M. Morneau se limite pour l'instant aux intentions. Il répète comme un mantra qu'il « investira dans l'économie ». En théorie, c'est la chose à faire... si c'est bien fait. Or, on ignore encore comment il s'y prendra. La pensée positive ne suffira pas pour faire jaillir la miraculeuse croissance d'un océan à l'autre.

Deux flous demeurent. Le premier concerne les infrastructures. Le plan libéral hausserait ces dépenses de 60 milliards. Le détail n'est toutefois pas encore connu.

L'effet sur la croissance pourrait survenir plus tard que prévu, et il pourrait aussi être plus bref.

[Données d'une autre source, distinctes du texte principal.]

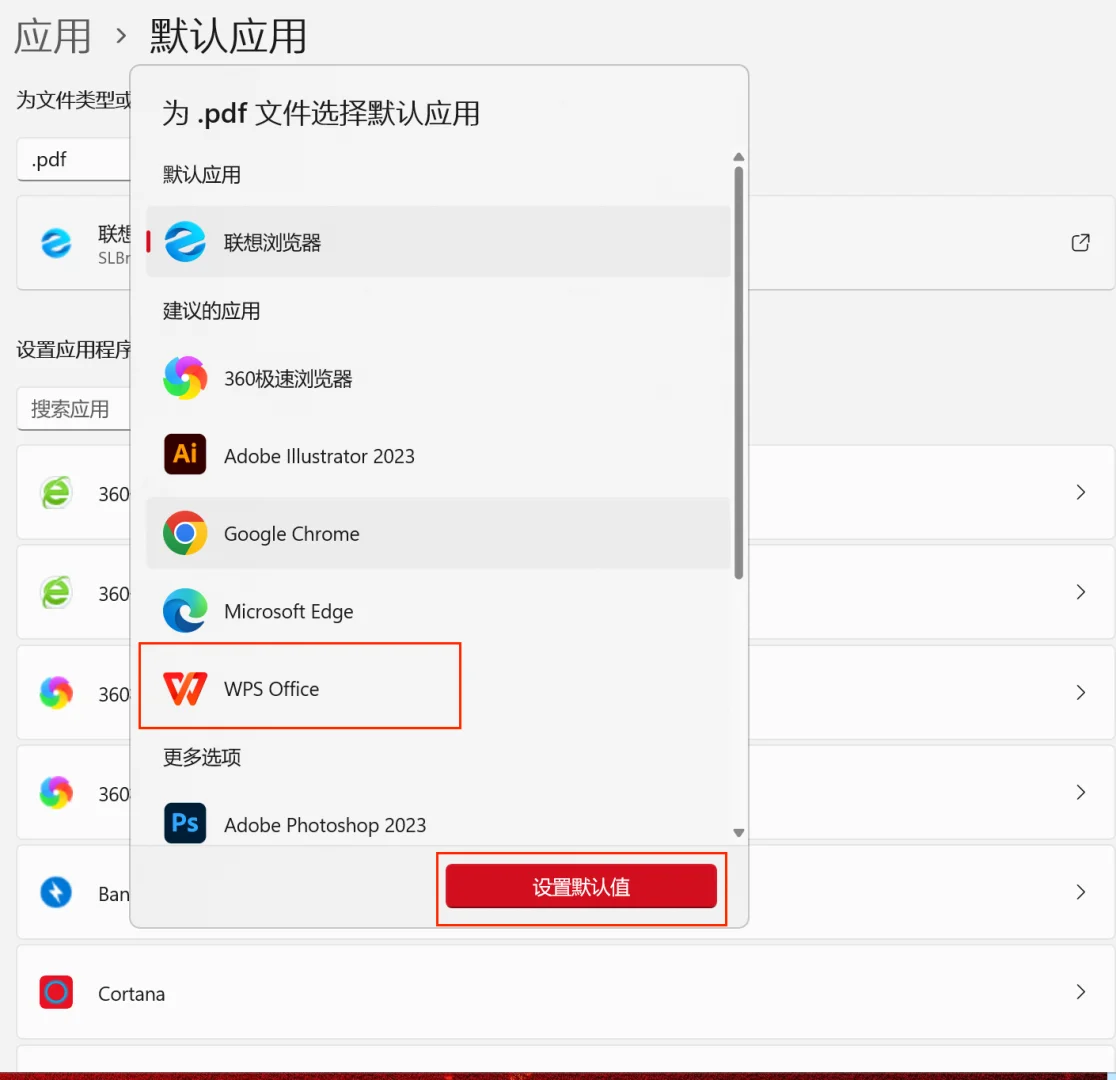This screenshot has width=1116, height=1080.
Task: Expand the chevron on the Cortana row
Action: pos(1081,992)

Lancer un chantier crée bien sûr des emplois. Mais à moins que le projet soit structurant - par exemple, un nouveau train qui relie deux villes -, l'impact sur l'économie s'estompera une fois la construction terminée. Pour éviter le saupoudrage, il faut parfois jusqu'à deux ans pour évaluer un projet, rappelle François Delorme, ex-économiste en chef à Industrie Canada et enseignant à l'Université de Sherbrooke. M. Morneau devra attendre un peu le bond souhaité du PIB.

L'autre flou concerne l'Alberta, la Saskatchewan et Terre-Neuve, qui souffrent de la chute du pétrole. Il s'agit pour l'instant d'un problème conjoncturel, mais il pourrait se prolonger assez pour devenir structurel. D'où l'importance d'aider ces régions à diversifier leur économie. Car c'est désormais aussi lorsque Calgary éternue que tout le Canada attrape le rhume, et il commence à manquer d'anticorps.